_EXERCISE_:
Reply only with how many lines in these entries hold the string "button".

━━ SUPPLIED DATA

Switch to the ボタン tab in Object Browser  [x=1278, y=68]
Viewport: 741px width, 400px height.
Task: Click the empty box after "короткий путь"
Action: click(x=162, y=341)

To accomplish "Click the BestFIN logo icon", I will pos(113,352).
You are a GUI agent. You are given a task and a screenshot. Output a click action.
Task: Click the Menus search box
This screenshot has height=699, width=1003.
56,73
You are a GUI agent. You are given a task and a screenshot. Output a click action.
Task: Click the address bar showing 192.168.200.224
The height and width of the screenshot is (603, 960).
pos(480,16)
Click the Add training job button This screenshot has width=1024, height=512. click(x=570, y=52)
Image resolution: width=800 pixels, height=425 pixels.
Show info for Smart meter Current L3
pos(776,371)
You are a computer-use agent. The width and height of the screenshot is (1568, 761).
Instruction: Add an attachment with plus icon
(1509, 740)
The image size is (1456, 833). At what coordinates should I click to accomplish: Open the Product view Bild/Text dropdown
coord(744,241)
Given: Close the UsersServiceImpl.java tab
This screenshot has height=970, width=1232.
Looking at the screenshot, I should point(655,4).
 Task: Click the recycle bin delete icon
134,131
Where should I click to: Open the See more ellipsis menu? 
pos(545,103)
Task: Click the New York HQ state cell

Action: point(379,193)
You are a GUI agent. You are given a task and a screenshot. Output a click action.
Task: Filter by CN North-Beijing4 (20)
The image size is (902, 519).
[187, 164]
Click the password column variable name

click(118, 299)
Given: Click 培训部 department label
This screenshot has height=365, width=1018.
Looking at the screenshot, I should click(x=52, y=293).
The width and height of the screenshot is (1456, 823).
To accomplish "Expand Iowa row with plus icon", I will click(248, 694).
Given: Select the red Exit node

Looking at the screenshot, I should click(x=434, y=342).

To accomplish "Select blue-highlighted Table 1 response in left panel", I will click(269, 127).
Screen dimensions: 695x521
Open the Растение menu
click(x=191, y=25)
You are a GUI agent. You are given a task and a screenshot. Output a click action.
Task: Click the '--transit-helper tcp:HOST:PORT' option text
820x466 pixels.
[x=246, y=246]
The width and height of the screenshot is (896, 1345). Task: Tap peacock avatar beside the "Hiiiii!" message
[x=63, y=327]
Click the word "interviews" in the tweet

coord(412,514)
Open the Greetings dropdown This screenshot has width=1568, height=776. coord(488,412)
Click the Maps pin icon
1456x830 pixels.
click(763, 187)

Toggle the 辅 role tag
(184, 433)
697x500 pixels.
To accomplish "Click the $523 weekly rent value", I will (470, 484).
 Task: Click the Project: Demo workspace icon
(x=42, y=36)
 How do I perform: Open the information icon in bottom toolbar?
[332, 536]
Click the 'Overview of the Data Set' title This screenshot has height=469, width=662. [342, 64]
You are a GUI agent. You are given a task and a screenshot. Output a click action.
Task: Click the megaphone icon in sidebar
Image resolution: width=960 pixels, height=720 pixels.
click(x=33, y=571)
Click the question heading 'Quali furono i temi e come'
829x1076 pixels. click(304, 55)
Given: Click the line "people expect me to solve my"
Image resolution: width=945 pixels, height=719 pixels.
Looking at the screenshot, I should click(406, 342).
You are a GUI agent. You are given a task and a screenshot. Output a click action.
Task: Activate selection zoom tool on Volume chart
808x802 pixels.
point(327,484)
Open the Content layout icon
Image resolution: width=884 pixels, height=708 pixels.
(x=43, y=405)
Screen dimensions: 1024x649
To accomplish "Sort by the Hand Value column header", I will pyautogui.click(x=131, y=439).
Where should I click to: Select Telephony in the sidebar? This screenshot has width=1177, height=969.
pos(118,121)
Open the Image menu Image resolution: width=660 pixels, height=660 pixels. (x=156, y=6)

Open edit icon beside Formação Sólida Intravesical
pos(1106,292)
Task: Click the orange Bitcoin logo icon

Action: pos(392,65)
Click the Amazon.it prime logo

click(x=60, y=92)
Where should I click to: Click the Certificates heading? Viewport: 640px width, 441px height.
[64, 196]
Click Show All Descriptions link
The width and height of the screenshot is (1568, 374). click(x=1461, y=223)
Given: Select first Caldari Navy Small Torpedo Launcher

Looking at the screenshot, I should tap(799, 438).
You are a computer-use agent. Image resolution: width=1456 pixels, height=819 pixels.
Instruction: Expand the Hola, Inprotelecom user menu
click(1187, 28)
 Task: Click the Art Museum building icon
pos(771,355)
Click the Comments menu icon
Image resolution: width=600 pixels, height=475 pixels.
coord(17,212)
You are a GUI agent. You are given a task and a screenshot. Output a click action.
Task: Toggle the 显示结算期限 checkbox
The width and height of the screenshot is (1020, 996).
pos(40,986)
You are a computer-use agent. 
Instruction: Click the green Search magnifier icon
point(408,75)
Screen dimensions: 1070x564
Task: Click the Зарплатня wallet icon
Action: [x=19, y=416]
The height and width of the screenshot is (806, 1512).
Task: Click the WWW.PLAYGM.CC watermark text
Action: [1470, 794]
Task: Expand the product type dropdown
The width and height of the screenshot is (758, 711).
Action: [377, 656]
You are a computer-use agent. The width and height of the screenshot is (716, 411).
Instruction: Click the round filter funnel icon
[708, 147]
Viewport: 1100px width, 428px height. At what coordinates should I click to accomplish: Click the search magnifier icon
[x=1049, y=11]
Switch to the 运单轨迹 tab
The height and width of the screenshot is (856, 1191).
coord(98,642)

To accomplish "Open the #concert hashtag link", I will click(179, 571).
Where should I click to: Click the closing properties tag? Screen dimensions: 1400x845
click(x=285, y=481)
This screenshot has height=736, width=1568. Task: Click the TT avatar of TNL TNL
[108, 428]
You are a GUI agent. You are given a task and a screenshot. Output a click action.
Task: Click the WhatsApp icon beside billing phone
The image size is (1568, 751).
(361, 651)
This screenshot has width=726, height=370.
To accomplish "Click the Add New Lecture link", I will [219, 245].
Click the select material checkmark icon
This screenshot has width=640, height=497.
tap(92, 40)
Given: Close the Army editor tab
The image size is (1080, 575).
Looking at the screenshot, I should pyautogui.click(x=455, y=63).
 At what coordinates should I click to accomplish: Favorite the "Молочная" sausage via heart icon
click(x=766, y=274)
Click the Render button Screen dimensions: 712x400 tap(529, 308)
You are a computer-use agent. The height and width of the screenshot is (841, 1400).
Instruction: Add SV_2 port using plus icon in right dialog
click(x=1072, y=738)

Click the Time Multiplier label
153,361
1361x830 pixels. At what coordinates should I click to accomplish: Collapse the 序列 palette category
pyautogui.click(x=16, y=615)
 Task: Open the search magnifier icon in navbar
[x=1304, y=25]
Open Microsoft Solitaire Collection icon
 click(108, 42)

━━━━

_SOLUTION TO THIS TASK_:
2